Open skose82 opened 1 week ago

skose82 commented 1 week ago

Hi I am getting the following error:

sample1.fastq.gz is either empty or contains multiple entries with the same identifier. Please check your input FASTA file and execute genomad annotate again.

Not sure what's happening as the file isn't empty and works fine with other scripts/programs.

Is there a way to run genomad with pair-end fastq files or do hey need to be interleavened first?

Command is: genomad end-to-end --cleanup --splits 20 sample1_R1.fastq.gz genomad_output genomad_db

Thanks

apcamargo commented 1 week ago

That's because it's a FASTQ file. I should add a message explicitly stating that those are not supported.

Can you convert it to FASTA with seqkit fq2fa? Also, are those short or long reads? geNomad is not designed to work with short sequences such as 150bp reads.
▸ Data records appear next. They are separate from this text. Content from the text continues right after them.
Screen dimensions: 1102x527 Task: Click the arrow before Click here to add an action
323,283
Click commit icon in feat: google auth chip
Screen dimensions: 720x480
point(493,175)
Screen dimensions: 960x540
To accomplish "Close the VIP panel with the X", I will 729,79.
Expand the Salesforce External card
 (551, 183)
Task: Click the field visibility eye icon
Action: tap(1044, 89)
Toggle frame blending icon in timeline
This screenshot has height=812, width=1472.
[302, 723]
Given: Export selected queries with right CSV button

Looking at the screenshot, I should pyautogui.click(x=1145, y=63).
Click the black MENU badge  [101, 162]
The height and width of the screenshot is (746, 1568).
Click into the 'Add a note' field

skose82 commented 1 week ago

Thank you for the quick response. They are short reads and worked with the nf-core/mag https://nf-co.re/mag/3.0.0 workflow for metagenomes so I was trying to use it as a standalone package. Mostly because they were assembled genomes I believe. So pair-end short reads are a no go with genomad? Do you know of any packages that can do similar with pair-end data?

Thanks

apcamargo commented 1 week ago

If you ran this pipeline, you should have an assembly (or multiple) for your data. The workflow assembles metagenomes prior to binning.

Regarding doing the analysis directly on reads, it depends on what you want. If you want to evaluate presence of known viruses, you could run something like PHANTA or KMCP. For discovery is new viruses or description of virus genomes, this won't do it, you will need assemblies first.